__Quoted text__:
— START —
# Please help me get the right Road bike size.



## spooter (30 Aug 2011)

Hi all,

I'm looking to get the Carrera TDF road bike but need help choosing the right size. I'm 5ft 10 so most the size charts I look at say the medium is my size. This is a 54 however I feel more comfortable sitting on the large which is a 58.

However it says on the website..

Using compact frame geometry, the Carrera TDF offers a
light, stiffer frame with an increased stand over height.
Please use the below size guide to assist in selecting the
correct frame size or if in doubt please visit your local
Halfords store.

Large: Bottom bracket to top tube = 51cm which is
equivalent to our standard 58cm frame.

Please help.

Please advise.


----------



## gaz (30 Aug 2011)

Sizing a bicycle is more complicated than just x height = y size bicycle
Go and test ride a few of the frames after the saddle and handlebars have been adjusted properly. That way you will know which size is best for you.


----------



## apollo179 (30 Aug 2011)

Theyre both right. Particularly if your spending an appreciable amount you need to try it out.


----------



## spooter (30 Aug 2011)

Thanks all,

I have sat on the large and medium and it felt more natural on the large bike. I had to put the medium bike saddle up quite far to make it right and it felt more cramped. A few people I have spoken think a 58 sounds big for me though.

It was at halfords and the guy in the shop thought the large was right.

Thanks again.


----------



## billy1561 (30 Aug 2011)

I'm 6-1 and ride a 56. Every bike is different depending on the geometry etc. If the large felt 'right' then that's the correct fit for you.


----------



## Matty (30 Aug 2011)

If it helps in any way, I'm 6ft and ride a 58cm. I tried a few in a shop, not the exact model which was an internet only. Could have had a 56cm or a 58cm, but the reach was wrong on the 56cm, too upright. Still have the seat up a fair bit mind.


----------



## gaz (30 Aug 2011)

Sitting on it is not a good way to test it.
As i said, adjust each bike so it fits you and then go for a ride. Different sizes of the same model will have different characteristics, smaller bikes tend to feel better in the corners. You need to take into consideration the reach and the angle of your back.


----------



## spooter (30 Aug 2011)

Unfortunately I cant really test the bike to much as its a halfords. I was able to sit on it but not much else. 

Thanks for all the replies.


----------



## Banjo (31 Aug 2011)

It depends on the way your built. Some people have short legs or vice versa. You can adjust the reach with a shorter or longer stem if needed. Personally I don't like the seat more than about 2 inches higher than the bars so its also down to personal preference.


----------
— END —
__Set task A__: What standard frame size does the Carrera TDF website say its Large is equivalent to, according to the bike-sizing thread?

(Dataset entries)
— START —
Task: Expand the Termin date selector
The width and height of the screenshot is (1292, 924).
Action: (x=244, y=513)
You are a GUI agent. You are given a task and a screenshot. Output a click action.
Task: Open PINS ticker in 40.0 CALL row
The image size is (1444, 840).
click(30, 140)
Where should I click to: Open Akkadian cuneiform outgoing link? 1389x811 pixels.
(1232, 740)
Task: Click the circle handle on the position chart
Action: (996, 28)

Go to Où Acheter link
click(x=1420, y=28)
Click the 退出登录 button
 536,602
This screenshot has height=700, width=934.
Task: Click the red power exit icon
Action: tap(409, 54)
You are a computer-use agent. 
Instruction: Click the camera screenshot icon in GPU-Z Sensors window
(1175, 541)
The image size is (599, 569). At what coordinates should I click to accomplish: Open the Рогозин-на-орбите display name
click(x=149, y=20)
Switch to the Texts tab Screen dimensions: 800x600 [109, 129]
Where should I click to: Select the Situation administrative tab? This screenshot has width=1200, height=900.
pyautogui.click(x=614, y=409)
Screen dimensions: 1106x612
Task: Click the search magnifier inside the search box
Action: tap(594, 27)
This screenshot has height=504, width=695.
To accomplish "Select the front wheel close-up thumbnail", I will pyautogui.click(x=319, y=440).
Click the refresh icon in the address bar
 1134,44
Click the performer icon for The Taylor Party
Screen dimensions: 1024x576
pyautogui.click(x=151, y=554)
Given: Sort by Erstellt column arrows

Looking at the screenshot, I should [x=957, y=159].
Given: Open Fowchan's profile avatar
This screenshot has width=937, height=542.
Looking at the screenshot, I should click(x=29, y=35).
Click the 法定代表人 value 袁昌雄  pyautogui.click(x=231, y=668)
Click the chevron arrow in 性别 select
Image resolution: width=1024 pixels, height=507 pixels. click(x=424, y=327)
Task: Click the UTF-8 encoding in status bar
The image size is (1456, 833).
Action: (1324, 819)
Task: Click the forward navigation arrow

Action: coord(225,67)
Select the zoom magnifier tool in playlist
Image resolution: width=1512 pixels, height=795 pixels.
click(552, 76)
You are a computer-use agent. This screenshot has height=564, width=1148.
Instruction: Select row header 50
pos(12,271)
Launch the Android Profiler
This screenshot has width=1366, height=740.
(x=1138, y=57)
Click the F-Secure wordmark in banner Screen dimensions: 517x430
— END —
__Set task B__: Update the records from the line containing "Go to Où Acheter link" through the line containing "Action: tap(594, 27)", inclusive, by changing "Sensors window" to "Sensors panel", and return only those lines.

__Output A__: A standard 58cm frame.

__Output B__:
Go to Où Acheter link
click(x=1420, y=28)
Click the 退出登录 button
 536,602
This screenshot has height=700, width=934.
Task: Click the red power exit icon
Action: tap(409, 54)
You are a computer-use agent. 
Instruction: Click the camera screenshot icon in GPU-Z Sensors panel
(1175, 541)
The image size is (599, 569). At what coordinates should I click to accomplish: Open the Рогозин-на-орбите display name
click(x=149, y=20)
Switch to the Texts tab Screen dimensions: 800x600 [109, 129]
Where should I click to: Select the Situation administrative tab? This screenshot has width=1200, height=900.
pyautogui.click(x=614, y=409)
Screen dimensions: 1106x612
Task: Click the search magnifier inside the search box
Action: tap(594, 27)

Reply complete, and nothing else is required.